Basic polynomial arithmetic, multi-point evaluation, and sparse interpolation.
This crate is very limited so far in its functionality and under active development. The current functionality isi mostly geared towards sparse interpolation with a known set of possible exponents. Expect frequent breaking changes as things get started.
The [Poly
] type is used to represent dense polynomials along with traits for
algorithm choices. The [ClassicalPoly
] type alias specifies classical arithmetic
algorithms via the [ClassicalTraits
] trait.
use sparse_interp::ClassicalPoly;
// f represents 4 + 3x^2 - x^3
let f = ClassicalPoly::<f32>::new(vec![4., 0., 3., -1.]);
// g prepresents 2x
let g = ClassicalPoly::<f32>::new(vec![0., 2.]);
// basic arithmetic is supported
let h = f + g;
assert_eq!(h, ClassicalPoly::new(vec![4., 2., 3., -1.]));
Single-point and multi-point evaluation work as follows.
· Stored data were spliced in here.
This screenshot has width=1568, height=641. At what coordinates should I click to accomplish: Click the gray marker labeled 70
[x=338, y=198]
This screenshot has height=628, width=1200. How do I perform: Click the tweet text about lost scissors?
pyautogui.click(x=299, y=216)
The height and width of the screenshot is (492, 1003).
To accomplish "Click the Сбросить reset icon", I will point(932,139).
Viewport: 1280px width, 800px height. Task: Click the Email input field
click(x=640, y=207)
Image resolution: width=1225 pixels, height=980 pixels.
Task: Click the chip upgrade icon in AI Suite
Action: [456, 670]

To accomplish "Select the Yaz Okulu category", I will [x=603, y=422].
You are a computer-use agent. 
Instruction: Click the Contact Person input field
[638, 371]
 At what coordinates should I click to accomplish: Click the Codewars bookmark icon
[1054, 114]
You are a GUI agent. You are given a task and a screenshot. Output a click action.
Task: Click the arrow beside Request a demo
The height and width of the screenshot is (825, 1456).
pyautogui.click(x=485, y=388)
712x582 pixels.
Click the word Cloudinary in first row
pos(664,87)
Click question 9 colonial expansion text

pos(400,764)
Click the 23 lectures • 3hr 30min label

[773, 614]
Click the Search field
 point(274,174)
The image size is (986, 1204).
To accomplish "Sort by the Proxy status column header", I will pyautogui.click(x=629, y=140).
type CP = ClassicalPoly<f32>;
let h = CP::new(vec![4., 2., 3., -1.]);
assert_eq!(h.eval(&0.), Ok(4.));
assert_eq!(h.eval(&1.), Ok(8.));
assert_eq!(h.eval(&-1.), Ok(6.));
let eval_info = CP::mp_eval_prep([0., 1., -1.].iter().copied());
assert_eq!(h.mp_eval(&eval_info).unwrap(), [4.,8.,6.]);
Sparse interpolation should work over any type supporting field operations of addition, subtration, multiplication, and division.
For a polynomial f with at most t terms, sparse interpolation requires eactly 2t evaluations at consecutive powers of some value θ, starting with θ0 = 1.
This value θ must have sufficiently high order in the underlying field; that is, all powers of θ up to the degree of the polynomial must be distinct.
Calling [Poly::sparse_interp()
] returns on success a vector of (exponent, coefficient)
pairs, sorted by exponent, corresponding to the nonzero terms of the
evaluated polynomial.
type CP = ClassicalPoly<f64>;
let f = CP::new(vec![0., -2.5, 0., 0., 0., 7.1]);
let t = 2;
let (eval_info, interp_info) = ClassicalPoly::sparse_interp_prep(
t, // upper bound on nonzero terms
0..8, // iteration over possible exponents
&f64::MAX, // upper bound on coefficient magnitude
);
let evals = f.mp_eval(&eval_info).unwrap();
let mut result = CP::sparse_interp(&evals, &interp_info).unwrap();
// round the coefficients to nearest 0.1
for (_,c) in result.iter_mut() {
*c = (*c * 10.).round() / 10.;
}
assert_eq!(result, [(1, -2.5), (5, 7.1)]);
Current version: 0.0.3
This software was written by Daniel S. Roche in 2021, as part of their job as a U.S. Government employee. The source code therefore belongs in the public domain in the United States and is not copyrightable.
Otherwise, the 0-clause BSD license applies.